* [ABOUT THIS EXERCISE]: Go through the entries and set each one down exactly.

* [Stored records]:

/---

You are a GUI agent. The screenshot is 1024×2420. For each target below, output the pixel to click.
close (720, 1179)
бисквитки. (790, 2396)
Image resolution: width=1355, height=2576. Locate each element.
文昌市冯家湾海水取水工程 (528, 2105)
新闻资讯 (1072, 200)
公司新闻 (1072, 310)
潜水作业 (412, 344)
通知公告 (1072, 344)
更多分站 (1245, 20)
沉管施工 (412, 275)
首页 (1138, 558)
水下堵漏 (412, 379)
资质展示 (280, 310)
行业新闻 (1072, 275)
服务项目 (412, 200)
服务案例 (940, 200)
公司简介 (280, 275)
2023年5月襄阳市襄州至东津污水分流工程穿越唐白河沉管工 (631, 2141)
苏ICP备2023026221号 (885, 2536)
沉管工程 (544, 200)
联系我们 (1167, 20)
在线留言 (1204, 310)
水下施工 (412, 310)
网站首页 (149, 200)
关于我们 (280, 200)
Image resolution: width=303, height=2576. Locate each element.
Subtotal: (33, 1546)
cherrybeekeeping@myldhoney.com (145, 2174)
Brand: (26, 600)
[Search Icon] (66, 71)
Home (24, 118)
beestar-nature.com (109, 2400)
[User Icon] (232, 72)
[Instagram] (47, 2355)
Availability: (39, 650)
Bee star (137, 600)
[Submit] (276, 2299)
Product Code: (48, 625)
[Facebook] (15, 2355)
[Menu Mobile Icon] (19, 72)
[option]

\---

* [SOLUTION TO THIS TASK]:
You are a GUI agent. The screenshot is 1024×2420. For each target below, output the pixel to click.
close (720, 1179)
бисквитки. (790, 2396)
Image resolution: width=1355, height=2576. Locate each element.
文昌市冯家湾海水取水工程 (528, 2105)
新闻资讯 (1072, 200)
公司新闻 (1072, 310)
潜水作业 (412, 344)
通知公告 (1072, 344)
更多分站 (1245, 20)
沉管施工 (412, 275)
首页 (1138, 558)
水下堵漏 (412, 379)
资质展示 (280, 310)
行业新闻 (1072, 275)
服务项目 (412, 200)
服务案例 (940, 200)
公司简介 (280, 275)
2023年5月襄阳市襄州至东津污水分流工程穿越唐白河沉管工 (631, 2141)
苏ICP备2023026221号 (885, 2536)
沉管工程 (544, 200)
联系我们 (1167, 20)
在线留言 (1204, 310)
水下施工 (412, 310)
网站首页 (149, 200)
关于我们 (280, 200)
Image resolution: width=303, height=2576. Locate each element.
Subtotal: (33, 1546)
cherrybeekeeping@myldhoney.com (145, 2174)
Brand: (26, 600)
[Search Icon] (66, 71)
Home (24, 118)
beestar-nature.com (109, 2400)
[User Icon] (232, 72)
[Instagram] (47, 2355)
Availability: (39, 650)
Bee star (137, 600)
[Submit] (276, 2299)
Product Code: (48, 625)
[Facebook] (15, 2355)
[Menu Mobile Icon] (19, 72)
[option]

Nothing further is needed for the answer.